A FEW PEOPLE HAVE ASKED what the name of this newsletter, PENNONCEL, 
            means.  A pennoncel is a small banner, or pennon, which 
seemed appropriate to our subordinate position to the Official Magazine 
of the main branch of the Society in the West.

THE WORK-PARTY HELD AT BREENS last Sunday was a smashing success, 
            although not much work got done-—so many new members turn-
ed up that there wasn’t room for any work.  However, an interim 
organizational meeting was held, demonstrations were given by some 
members of costumes, the construction of banners, and the like, and 
a reporter from the Newark News interviewed members and took photo-

THE NEXT TOURNAMENT, it was decided, will be held again in Clove 
           Lakes Park, Staten Island, on OCTOBER 27, SUNDAY, from 
noon till dusk.
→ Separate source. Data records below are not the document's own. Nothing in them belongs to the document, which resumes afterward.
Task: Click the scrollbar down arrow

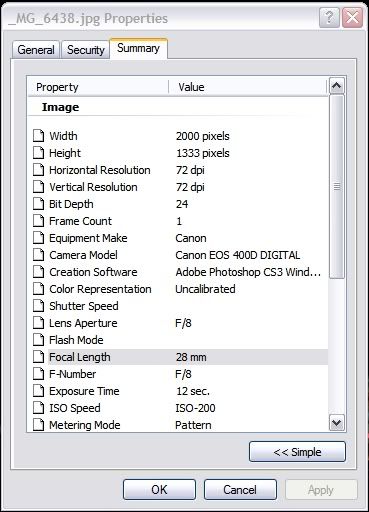Action: [x=336, y=423]
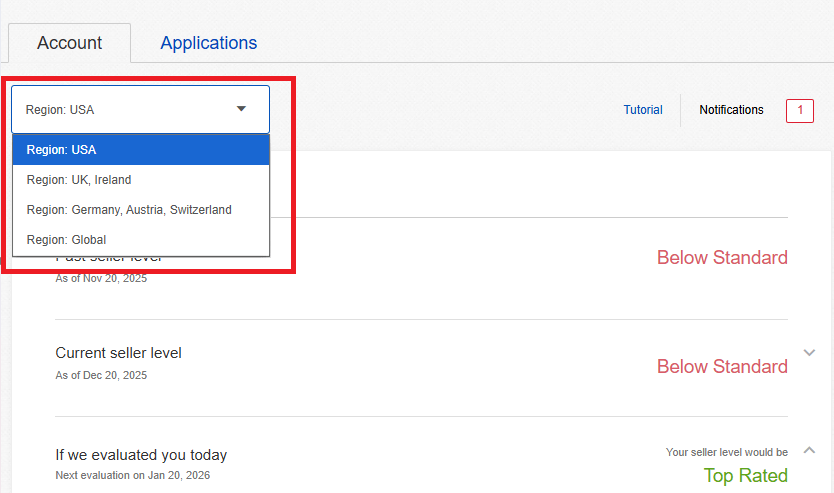Choose Region: UK, Ireland from list
The width and height of the screenshot is (834, 493).
(x=140, y=180)
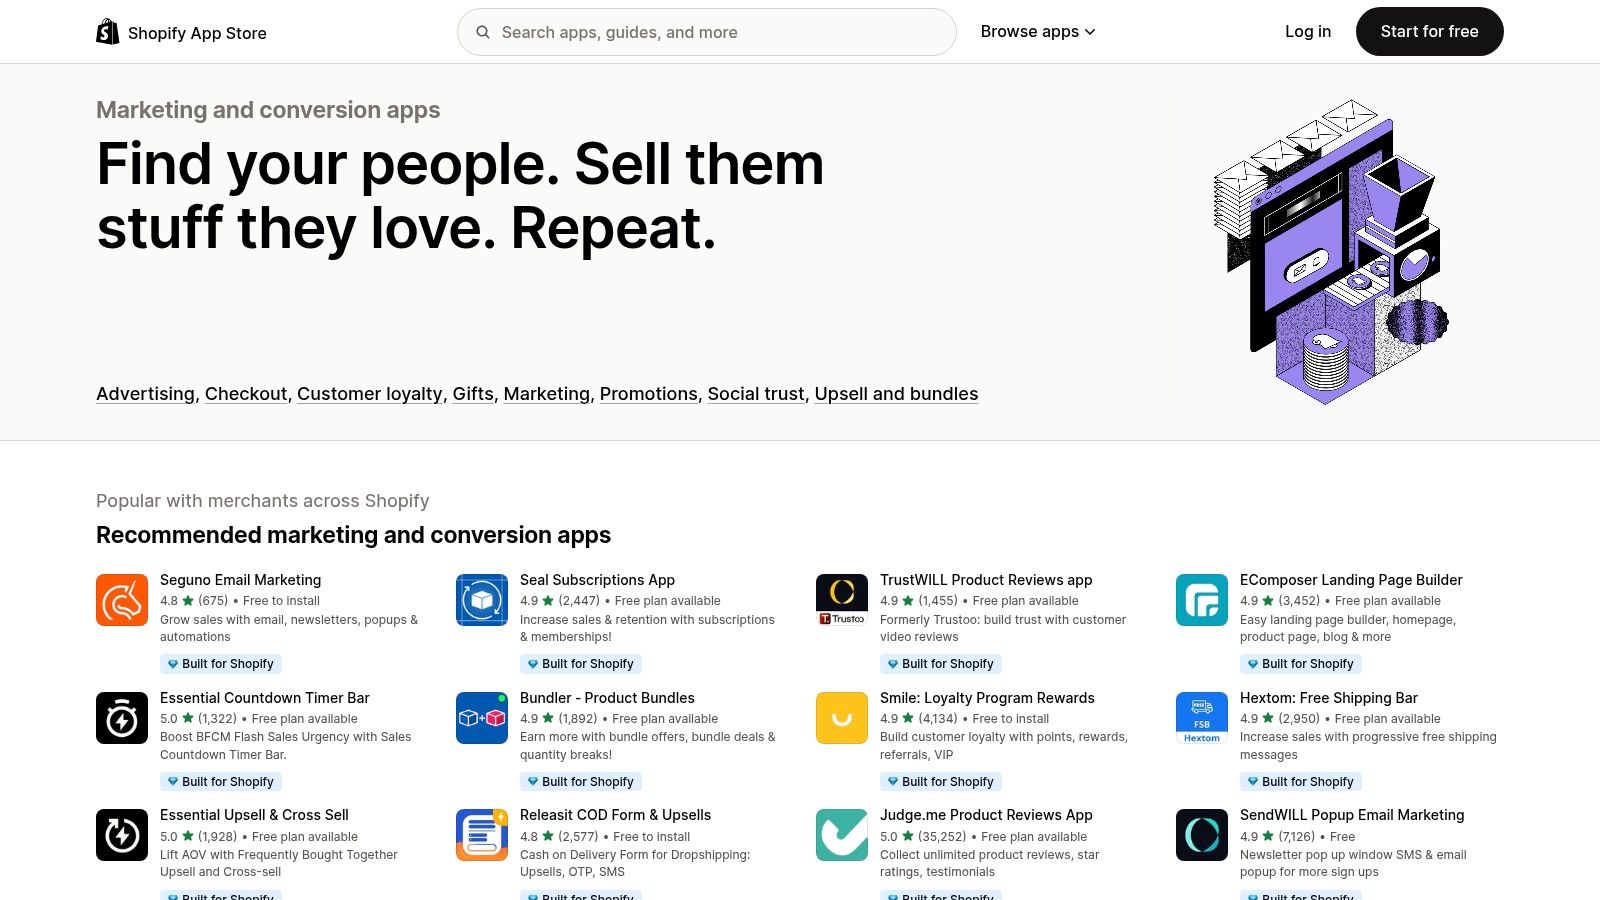
Task: Click the Built for Shopify badge under Seguno
Action: (x=220, y=663)
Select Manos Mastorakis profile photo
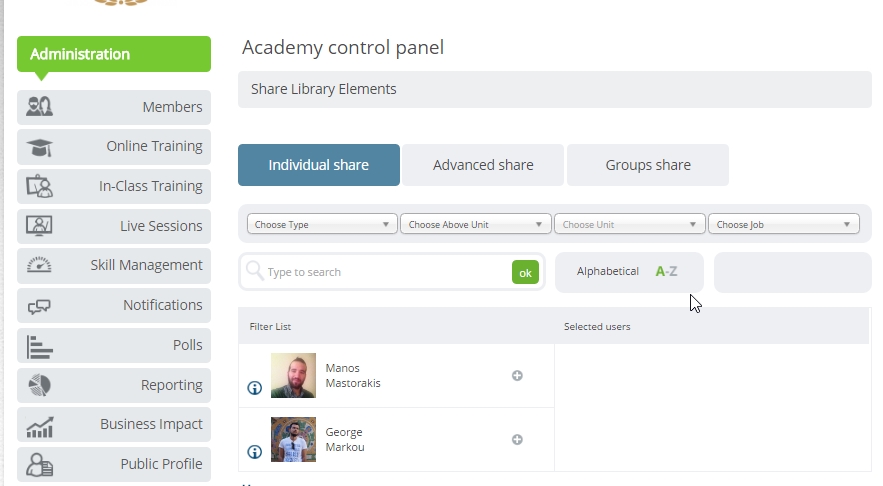This screenshot has height=486, width=883. [x=293, y=376]
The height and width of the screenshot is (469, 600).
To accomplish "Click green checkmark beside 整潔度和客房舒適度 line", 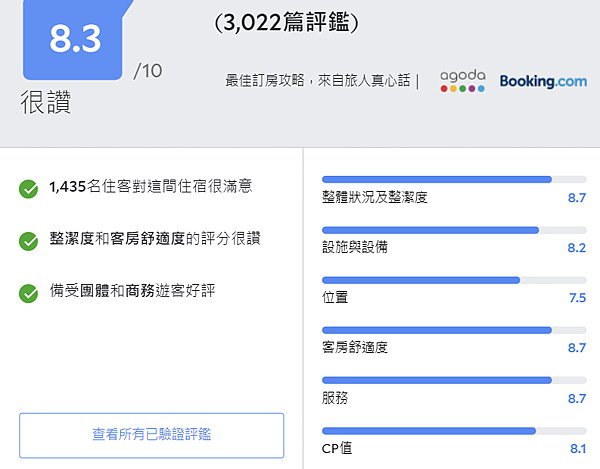I will 29,240.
Sir Bruce of Cloves and his lady Florence will be 
crowned as King and Queen. John Boardman will once again serve as 
King’s Herald. Fred Phillips will serve as Earl Marshal, and music 
will be provided, with dancing. +++ It was also decided that, as 
the Society on the West Coast has adopted a coat of arms consisting 
of an olive branch, that our official banner and coat of arms will 
consist of the olive branch surmounted by an Eastern Crown. This 
design, we hope, will set a precedent, so that future branches of the 
Society may adopt the olive branch with some local device to dis-
tinguish them. John Boardman offered to make up a design in proper 
heraldic form, which will be used as the official device of the society 
in the East in future.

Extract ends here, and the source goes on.